ASSEMBLEE NATIONALE – La Haute cour constitutionnelle limite le rôle du chef de l’opposition officielle au sein de l’Assemblée nationale

Antananarivo, 28 Juin, 7h40 – La Haute cour constitutionnelle (HCC) donne son feu vert pour que le chef de l’opposition officielle soit un député élu. Elle précise néanmoins que ce futur chef de l’opposition devrait voir son rôle limité à l’Assemblée nationale. Dans une décision rendue vendredi, la Haute cour constitutionnelle (HCC) a déclaré non-conforme à la Constitution les dispositions de la proposition de loi sur le statut de l’opposition selon lesquelles le chef de l’opposition officielle dirige aussi bien l’opposition parlementaire que l’opposition extra-parlementaire. « L’opposition extra-parlementaire peut choisir un ou plusieurs chefs pour la diriger en dehors de toute procédure parlementaire », souligne la HCC dans un de ses considérants.
La HCC préconise ainsi que l’expression « opposition extra-parlementaire » soit extirpée de la proposition de loi. Elle rappelle également que le débat démocratique entre le chef de l’opposition officielle et du chef du gouvernement doit avoir lieu durant les sessions ordinaires du Parlement et non en dehors de l’espace parlementaire et des sessions ordinaires ainsi qu’il est proposé dans le texte soumis à son contrôle. Et comme ledit texte ne prévoit pas que l’opposition doit présider une commission au sein de l’Assemblée nationale, la HCC invite le Parlement à ajouter cette disposition.
En tant que chef de l’opposition choisi parmi les députés issus de l’opposition et par ceux-ci, le chef de l’opposition parlementaire jouit néanmoins de tous les droits et avantages du chef de l’opposition officielle prévus par la Constitution, contrairement aux chefs de l’opposition extra-parlementaire. Celui que l’opposition choisira pour être son chef au sein de l’Assemblée nationale devrait ainsi devenir vice-président de l’Assemblée nationale et bénéficier des « avantages matériels et protocolaires se rapportant à sa fonction ». Il devrait ainsi avoir droit à « une sécurité rapprochée, un véhicule de service et un passeport diplomatique ».
Dans la version initiale de la loi sur l’opposition, le chef de l’opposition officielle devait être choisi par les groupes politiques d’opposition.
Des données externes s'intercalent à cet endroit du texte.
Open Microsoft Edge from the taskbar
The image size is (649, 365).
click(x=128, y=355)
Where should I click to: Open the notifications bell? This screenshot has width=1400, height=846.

A défaut d’accord entre les groupes d’opposition, il devait être issu du « groupe politique d’opposition ayant le plus grand nombre de suffrages exprimés lors des élections législatives ». Cette loi avait prévu que si le chef choisi n’était pas un parlementaire, il devait bénéficier d’office d’un siège de député et devait siéger de droit à l’Assemblée nationale ». Sur la base de cette loi, des partis d’opposition avaient désigné Marc Ravalomanana chef de l’opposition.
Avec le nouveau texte en attente de promulgation, l’ancien président de la République ne devrait donc pas entrer à Tsimbazaza. Il devrait ainsi rester chef de l’opposition extra-parlementaire et ne devrait bénéficier d’aucun droit ni avantage dévolu au chef de l’opposition officielle. Si son parti adhère à la nouvelle loi, ces droits et avantages devraient plutôt revenir à un des députés de son parti qui est le groupe politique d’opposition majoritaire à l’Assemblée nationale.